In [1]:
# this script will download flow and stage instantaneous data from Environment Canada
# https://eccc-msc.github.io/open-data/msc-data/obs_hydrometric/readme_hydrometric-datamart_en/ 
import cwms
from datetime import datetime, timedelta
import json
import pandas as pd

In [2]:
# load .env python environment for storing API_KEY
# .env file can be stored a parent directory of script
# https://dev.to/jakewitcher/using-env-files-for-environment-variables-in-python-applications-55a1
from dotenv import load_dotenv
import os

In [3]:
def ecccParser(url, params, snapTo5Minutes = True) -> pd.DataFrame:

    prov, id, freq = params
    url = 'https://dd.weather.gc.ca/hydrometric/csv/'+prov+'/'+freq+'/'+prov+'_'+id+'_'+freq+'_hydrometric.csv'
    print(url)
    try:
        df = pd.read_csv(url)
    except:
        print(url+' failed')
        df = pd.DataFrame()

    if df.empty==False:
        df['Date']= pd.to_datetime(df['Date'])
        # need to convert from '2024-02-16 08:30:00-06:00' format to '2024-02-16 14:30:00' so it stores in CWMS correctly
        df['Date'] = df['Date'].values 
        # will snap to the nearest 5 minutes if true
        if snapTo5Minutes:
            df = check_and_shift_to_5min(df, 'Date')
        dfStage = df[["Date", "Water Level / Niveau d'eau (m)"]]
        dfStage.columns = ['date', 'value']
        #drop any na values
        dfStage = dfStage.dropna()
        dfFlow = df[["Date", "Discharge / Débit (cms)"]]
        dfFlow.columns = ['date', 'value']
        #drop any na values
        dfFlow = dfFlow.dropna()
        return dfStage, dfFlow
    else:
           return None, None 


def store_eccValues(df, ts_id, units, officeId, qualityCode):
    values = df.reindex(columns=['date','value'])
    #adjust column names to fit cwms-python format.
    values = values.rename(columns={'date': 'date-time', 'value': 'value'})
    values['quality-code'] = qualityCode 

    data = cwms.timeseries_df_to_json(data = values, ts_id = ts_id, units = units, office_id = officeId)
    
    #write values to CWMS database
    try:
        x = cwms.store_timeseries(data=data)
        print(f'Stored values in {ts_id}')
    except:
        storErr.append(ts_id)
        print(f'Error in storing {ts_id}')

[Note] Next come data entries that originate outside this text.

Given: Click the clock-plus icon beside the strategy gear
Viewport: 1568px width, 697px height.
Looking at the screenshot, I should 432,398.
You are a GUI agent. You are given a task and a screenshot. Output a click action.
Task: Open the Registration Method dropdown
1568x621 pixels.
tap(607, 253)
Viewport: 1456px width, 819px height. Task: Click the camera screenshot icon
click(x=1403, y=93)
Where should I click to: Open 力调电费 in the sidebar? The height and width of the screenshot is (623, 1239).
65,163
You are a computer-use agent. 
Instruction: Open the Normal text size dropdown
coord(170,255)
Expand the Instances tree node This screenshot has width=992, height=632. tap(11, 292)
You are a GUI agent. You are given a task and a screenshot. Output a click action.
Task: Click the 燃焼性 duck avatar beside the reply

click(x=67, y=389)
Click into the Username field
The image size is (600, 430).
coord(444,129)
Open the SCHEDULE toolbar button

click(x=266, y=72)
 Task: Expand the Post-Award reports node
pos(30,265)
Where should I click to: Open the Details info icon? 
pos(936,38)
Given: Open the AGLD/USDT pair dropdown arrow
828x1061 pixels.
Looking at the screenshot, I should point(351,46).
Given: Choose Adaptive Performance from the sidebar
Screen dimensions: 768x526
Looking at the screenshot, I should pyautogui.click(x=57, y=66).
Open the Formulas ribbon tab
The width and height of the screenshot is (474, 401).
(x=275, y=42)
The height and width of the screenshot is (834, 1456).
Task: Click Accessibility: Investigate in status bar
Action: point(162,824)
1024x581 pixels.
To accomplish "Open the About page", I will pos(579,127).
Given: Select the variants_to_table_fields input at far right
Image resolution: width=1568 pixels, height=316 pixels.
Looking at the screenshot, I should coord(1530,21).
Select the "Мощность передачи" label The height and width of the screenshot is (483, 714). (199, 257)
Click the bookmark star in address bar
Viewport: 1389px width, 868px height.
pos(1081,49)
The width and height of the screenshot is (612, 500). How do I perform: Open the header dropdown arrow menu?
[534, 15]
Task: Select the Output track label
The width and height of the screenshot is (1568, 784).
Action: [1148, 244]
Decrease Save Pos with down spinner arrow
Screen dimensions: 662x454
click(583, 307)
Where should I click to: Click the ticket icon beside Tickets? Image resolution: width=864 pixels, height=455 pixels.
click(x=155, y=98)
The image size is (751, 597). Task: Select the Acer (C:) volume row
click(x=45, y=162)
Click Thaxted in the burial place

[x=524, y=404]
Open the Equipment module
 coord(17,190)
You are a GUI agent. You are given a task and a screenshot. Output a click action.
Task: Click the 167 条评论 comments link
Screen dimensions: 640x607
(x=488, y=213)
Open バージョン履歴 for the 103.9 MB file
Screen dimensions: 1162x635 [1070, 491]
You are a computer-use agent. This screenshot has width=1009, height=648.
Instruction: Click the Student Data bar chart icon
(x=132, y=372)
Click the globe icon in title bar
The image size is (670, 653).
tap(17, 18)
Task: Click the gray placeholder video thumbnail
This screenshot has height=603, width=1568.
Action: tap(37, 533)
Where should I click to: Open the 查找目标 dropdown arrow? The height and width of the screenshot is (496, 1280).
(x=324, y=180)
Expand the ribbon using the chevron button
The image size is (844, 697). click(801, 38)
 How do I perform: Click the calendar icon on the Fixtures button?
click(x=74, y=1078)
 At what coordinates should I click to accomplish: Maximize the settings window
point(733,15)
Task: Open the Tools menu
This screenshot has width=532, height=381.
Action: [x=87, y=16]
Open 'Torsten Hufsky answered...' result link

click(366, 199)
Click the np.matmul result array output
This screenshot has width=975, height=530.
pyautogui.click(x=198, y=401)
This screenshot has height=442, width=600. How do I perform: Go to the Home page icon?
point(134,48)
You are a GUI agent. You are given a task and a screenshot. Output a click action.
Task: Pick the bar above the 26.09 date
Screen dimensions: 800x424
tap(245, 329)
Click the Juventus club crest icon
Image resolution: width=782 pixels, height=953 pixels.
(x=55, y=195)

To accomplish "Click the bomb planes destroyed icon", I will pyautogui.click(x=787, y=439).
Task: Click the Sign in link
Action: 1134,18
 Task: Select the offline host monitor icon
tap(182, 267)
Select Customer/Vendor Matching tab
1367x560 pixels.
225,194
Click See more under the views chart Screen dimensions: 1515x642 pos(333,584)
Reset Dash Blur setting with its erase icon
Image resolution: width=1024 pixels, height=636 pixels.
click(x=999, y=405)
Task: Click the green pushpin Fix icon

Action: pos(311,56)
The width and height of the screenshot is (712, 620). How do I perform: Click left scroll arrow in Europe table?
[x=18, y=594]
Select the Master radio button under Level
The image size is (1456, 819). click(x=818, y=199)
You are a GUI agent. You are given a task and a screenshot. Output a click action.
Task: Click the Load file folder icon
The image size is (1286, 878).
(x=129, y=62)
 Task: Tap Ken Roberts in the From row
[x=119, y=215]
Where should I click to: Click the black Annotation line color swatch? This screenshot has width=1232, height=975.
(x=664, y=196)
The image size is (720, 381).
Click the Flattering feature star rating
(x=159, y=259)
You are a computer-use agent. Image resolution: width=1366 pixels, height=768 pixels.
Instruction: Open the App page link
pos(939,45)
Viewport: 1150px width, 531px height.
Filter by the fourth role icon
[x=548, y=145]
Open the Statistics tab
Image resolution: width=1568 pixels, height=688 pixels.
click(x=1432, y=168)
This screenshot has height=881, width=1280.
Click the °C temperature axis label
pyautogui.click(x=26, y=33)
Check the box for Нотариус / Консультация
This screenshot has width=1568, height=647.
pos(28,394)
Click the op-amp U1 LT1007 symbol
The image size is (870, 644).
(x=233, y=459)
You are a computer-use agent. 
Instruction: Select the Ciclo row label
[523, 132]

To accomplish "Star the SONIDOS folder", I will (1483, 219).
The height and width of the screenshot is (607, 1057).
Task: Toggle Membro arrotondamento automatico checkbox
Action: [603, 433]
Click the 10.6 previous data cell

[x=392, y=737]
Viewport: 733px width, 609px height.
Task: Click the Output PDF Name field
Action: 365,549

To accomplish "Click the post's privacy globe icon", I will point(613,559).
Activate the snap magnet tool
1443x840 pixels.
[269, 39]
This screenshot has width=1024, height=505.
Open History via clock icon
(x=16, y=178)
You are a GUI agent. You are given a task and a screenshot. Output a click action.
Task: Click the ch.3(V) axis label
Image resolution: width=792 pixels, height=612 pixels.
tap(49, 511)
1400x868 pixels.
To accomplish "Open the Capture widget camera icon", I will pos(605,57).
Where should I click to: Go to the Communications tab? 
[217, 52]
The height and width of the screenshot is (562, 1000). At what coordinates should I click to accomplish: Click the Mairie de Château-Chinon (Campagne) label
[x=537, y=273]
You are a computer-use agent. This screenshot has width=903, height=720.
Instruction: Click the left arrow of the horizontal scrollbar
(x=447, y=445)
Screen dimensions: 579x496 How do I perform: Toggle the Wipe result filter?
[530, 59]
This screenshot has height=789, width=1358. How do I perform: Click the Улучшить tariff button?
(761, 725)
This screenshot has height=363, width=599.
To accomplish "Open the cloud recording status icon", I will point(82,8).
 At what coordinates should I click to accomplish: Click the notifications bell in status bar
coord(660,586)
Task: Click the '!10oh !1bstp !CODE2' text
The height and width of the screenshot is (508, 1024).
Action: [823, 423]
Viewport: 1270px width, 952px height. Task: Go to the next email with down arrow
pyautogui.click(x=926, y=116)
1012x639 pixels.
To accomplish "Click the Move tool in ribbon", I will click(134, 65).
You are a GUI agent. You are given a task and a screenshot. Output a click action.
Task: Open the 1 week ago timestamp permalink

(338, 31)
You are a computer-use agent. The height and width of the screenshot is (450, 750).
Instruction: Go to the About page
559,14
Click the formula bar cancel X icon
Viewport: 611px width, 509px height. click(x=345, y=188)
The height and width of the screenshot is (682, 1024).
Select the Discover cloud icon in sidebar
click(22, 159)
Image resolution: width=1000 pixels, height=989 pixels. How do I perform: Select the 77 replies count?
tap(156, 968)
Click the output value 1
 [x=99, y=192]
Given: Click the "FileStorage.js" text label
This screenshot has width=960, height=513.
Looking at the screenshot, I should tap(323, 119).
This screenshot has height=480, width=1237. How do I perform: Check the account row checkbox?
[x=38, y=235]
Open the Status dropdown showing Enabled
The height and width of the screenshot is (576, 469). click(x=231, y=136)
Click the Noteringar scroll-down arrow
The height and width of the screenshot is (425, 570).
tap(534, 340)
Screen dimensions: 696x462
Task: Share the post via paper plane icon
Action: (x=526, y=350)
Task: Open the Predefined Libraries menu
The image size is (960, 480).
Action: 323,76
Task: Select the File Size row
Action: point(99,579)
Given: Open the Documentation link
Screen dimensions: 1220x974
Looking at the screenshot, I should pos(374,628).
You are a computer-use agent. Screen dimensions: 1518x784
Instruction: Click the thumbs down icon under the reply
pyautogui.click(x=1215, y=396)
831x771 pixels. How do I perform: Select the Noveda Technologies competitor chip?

def check_even_5min_interval(df, datetime_col):
    """Checks if a datetime column is on an even 5-minute interval."""
    tmpDf = df.copy()
    
    tmpDf[datetime_col] = pd.to_datetime(tmpDf[datetime_col])

    tmpDf['time_diff'] = tmpDf[datetime_col].diff()
    tmpDf['time_diff_minutes'] = tmpDf['time_diff'].dt.total_seconds() / 60

    # Check if all time differences are multiples of 5
    return (tmpDf['time_diff_minutes'] % 5 == 0).all()

def check_and_shift_to_5min(df, datetime_col):
    """
    Checks if a datetime column is on a 5-minute interval and shifts data if not.

    Args:
        df (pd.DataFrame): The DataFrame containing the datetime column.
        datetime_col (str): The name of the datetime column.

    Returns:
        pd.DataFrame: The DataFrame with the datetime column on a 5-minute interval.
    """
    tmpDf = df.copy()

    # Convert the column to datetime if it's not already
    tmpDf[datetime_col] = pd.to_datetime(tmpDf[datetime_col])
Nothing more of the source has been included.